Путь этот был не короток и не прям. Давыдов приводит немало свидетельств влечения своего товарища по охоте и путешествиям к сказочному, фантастическому (так, он мечтал поехать в экспедицию в некие Тарбагатайские горы, чтобы искать там следы прекрасной царевны, похищенной у Ивана-царевича, и даже показывал биологу два перышка, которые бросала возлюбленному догадливая царевна и которые Пришвин якобы где-то нашел).

Быть может, именно этим объясняется его обращение к сказочным образам практически во всех поздних произведениях («Осударевой дороге», «Корабельной чаще», «Кладовой солнца»), но это скорее проблема творческого метода, а не индивидуальной психологии.

Для того чтобы быть декадентом, надо было полностью декадентству отдаться, для того чтобы сектантом – броситься в чан, никакая половинчатость здесь в расчет не шла и не принималась, броситься наполовину нельзя – а Пришвин осторожничал, потому и уцелел и сквозь все прошел. Проскочил – как отзывались в 1898 году елецкие соседи о студенте-неудачнике, вышедшем из тюрьмы. Точно так же «проскочил» он через все перипетии века, через декадентство и сектантство.

Но одну чрезвычайно важную идею от символистов и, говоря шире, от людей «начала века» Пришвин ухватил и воплотил гениально. Это была идея жизнетворчества, отношения к человеческой жизни как к произведению искусства – именно ее писатель и выстроил, переосмыслил, преобразил на свой лад («Я из себя живу, они – от судьбы»[258]). Он искал свой путь, хотел жить не чужим, но своим умом, и главный итог его исканий начала века был выражен им в самый первый год вступления в партию декадентов (хотя, используя термин чуть более поздних времен, он был скорее попутчиком, нежели действительным партийцем) – так что можно было дальнейший огород и не городить и никаких салонов не посещать, разве что из любопытства. Прирожденный охотник имел очень быстрый и цепкий ум и так же лихо, как с Олонецкой губернией на диво тамошним этнографам или с ветлужскими сектантами, к удивлению религиоведов, очень скоро разобрался и со своими духовными поисками и сомнениями едва ли афористическим образом: «По-мужицки верить нельзя… По Мережковскому тоже нельзя… По своему?.. Но я не религиозный человек. Мне хочется самому жить, творить не Бога, а свою собственную, нескладную жизнь… Это моя первая святая обязанность»[259].
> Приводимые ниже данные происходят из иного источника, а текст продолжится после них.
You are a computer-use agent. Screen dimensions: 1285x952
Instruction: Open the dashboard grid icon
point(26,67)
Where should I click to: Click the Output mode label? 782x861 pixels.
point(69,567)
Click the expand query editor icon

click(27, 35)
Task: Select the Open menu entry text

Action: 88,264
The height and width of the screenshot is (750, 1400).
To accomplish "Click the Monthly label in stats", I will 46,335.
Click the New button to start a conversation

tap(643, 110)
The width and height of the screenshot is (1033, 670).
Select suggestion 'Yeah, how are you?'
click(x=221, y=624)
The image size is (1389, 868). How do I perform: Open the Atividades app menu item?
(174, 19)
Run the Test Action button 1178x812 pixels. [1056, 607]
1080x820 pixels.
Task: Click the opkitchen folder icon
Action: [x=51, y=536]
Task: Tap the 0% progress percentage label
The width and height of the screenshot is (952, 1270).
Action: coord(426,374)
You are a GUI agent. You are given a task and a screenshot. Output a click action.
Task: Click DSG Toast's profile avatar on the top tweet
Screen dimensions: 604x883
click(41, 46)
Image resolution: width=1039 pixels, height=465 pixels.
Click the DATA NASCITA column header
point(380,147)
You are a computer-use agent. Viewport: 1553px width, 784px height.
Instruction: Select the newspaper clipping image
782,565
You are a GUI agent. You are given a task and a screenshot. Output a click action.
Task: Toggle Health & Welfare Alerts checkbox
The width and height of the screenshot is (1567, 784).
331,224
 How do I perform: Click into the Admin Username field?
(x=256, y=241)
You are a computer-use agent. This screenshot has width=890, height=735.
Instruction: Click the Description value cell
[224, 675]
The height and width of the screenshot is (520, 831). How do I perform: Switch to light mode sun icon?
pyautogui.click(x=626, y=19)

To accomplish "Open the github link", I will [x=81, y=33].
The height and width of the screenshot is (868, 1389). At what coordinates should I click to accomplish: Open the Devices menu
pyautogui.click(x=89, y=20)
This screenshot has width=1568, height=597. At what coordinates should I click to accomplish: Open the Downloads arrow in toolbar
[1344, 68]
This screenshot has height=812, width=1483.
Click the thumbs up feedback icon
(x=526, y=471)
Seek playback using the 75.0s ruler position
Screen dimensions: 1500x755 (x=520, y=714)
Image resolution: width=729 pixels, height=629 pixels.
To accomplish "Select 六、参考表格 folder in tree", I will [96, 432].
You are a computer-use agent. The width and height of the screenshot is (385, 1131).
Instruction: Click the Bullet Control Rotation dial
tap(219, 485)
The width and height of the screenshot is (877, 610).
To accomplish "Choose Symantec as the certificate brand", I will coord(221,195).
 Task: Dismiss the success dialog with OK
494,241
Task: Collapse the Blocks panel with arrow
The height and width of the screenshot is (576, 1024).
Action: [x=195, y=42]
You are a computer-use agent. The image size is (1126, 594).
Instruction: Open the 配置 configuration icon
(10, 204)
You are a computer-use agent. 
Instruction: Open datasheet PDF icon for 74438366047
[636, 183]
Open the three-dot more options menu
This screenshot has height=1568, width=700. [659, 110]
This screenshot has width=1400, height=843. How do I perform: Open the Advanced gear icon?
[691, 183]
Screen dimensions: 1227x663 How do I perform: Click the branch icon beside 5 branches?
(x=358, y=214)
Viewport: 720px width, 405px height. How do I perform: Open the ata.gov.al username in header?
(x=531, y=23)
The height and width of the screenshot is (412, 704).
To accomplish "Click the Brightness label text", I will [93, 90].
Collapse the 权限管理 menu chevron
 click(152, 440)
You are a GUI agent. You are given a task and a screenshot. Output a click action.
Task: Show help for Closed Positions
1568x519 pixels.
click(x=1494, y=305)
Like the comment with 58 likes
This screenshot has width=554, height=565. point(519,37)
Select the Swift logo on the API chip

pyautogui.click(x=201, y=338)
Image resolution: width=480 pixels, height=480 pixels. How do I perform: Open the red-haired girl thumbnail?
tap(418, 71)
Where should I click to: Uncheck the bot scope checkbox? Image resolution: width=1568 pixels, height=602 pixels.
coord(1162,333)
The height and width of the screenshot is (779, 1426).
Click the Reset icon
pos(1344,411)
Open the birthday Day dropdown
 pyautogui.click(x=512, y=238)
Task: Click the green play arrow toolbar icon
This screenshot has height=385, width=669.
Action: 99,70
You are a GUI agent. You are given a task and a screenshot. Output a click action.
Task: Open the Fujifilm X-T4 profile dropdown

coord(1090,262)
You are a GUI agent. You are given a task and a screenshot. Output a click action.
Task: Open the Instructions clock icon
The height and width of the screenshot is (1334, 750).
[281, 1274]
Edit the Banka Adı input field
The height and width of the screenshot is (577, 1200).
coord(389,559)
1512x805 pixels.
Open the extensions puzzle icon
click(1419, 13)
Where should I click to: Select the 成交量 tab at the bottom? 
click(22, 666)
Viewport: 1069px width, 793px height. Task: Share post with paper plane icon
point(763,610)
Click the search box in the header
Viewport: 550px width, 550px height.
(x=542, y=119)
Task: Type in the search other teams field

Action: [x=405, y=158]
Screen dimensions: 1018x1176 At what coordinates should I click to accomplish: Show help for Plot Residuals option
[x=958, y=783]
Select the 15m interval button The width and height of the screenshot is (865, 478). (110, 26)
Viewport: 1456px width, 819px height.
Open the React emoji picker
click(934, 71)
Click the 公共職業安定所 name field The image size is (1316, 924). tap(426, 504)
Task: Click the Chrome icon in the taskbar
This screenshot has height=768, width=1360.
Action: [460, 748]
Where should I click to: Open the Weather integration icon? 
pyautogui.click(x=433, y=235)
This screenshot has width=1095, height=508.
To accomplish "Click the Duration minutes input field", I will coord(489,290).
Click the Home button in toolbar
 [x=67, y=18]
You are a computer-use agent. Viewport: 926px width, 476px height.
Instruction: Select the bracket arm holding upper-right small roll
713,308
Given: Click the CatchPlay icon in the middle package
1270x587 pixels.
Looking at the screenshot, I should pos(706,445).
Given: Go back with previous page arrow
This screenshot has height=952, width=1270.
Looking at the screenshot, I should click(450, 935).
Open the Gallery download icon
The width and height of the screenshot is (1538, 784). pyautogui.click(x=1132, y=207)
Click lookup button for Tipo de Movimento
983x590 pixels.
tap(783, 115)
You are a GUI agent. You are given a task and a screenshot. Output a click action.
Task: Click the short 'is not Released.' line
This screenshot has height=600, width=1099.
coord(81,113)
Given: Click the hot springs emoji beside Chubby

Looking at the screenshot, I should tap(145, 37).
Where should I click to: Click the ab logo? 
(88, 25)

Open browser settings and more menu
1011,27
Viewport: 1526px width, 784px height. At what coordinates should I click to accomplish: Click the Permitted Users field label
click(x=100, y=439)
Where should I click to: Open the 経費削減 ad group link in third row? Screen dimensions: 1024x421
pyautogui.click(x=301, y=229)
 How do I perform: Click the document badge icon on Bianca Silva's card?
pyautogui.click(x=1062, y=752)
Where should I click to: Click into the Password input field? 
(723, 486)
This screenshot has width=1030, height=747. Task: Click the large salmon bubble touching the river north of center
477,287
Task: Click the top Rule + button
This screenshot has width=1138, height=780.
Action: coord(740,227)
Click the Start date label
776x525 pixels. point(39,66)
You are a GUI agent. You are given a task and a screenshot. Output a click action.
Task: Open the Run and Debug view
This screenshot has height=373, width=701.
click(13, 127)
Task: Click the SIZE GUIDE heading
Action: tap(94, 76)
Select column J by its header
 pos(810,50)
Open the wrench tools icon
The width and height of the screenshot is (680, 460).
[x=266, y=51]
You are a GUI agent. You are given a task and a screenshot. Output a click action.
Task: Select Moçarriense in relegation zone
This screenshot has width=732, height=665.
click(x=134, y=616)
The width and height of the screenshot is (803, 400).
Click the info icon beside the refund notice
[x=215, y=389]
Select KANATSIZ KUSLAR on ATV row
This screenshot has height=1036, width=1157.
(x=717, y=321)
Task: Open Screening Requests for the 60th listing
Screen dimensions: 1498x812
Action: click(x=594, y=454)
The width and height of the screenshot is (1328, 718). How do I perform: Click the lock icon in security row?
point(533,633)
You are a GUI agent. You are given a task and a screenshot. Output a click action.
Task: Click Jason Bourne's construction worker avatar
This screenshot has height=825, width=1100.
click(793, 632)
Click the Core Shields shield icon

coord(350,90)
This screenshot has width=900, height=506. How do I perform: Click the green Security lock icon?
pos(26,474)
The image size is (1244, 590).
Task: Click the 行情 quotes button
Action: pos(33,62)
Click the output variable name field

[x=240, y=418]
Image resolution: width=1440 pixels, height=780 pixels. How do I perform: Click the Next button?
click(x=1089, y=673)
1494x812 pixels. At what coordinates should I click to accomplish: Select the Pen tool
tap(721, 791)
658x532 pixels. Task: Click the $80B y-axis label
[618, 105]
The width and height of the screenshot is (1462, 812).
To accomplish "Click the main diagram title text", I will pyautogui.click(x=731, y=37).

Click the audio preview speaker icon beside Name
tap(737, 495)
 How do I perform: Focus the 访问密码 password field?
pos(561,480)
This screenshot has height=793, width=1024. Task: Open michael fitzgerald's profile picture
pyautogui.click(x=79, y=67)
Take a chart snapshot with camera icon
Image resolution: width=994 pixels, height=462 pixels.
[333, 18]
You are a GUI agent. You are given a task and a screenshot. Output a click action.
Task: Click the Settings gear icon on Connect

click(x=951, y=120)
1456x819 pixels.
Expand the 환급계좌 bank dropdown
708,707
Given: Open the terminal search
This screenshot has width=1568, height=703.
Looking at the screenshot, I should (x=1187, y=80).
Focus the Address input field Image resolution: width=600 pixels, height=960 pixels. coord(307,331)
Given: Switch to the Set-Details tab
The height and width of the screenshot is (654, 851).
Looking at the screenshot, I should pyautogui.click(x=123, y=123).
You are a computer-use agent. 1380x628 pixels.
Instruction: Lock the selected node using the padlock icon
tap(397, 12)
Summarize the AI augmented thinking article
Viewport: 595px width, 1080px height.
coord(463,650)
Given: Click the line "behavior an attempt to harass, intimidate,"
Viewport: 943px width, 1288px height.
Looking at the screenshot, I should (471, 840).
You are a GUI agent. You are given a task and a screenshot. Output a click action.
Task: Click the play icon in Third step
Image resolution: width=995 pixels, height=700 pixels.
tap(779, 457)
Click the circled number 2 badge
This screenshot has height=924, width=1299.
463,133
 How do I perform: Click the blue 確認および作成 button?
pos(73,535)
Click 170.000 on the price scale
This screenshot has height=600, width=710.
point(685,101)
И через несколько лет, в 1914 году, закрывая свое декадентство и объявляя его изжитым: «Моя натура, как я постиг это: не отрицать, а утверждать; чтобы утверждать без отрицания, нужно удалиться от людей установившихся, жизнь которых есть постоянное отрицание и утверждение: вот почему я с природой и с первобытными людьми»[260].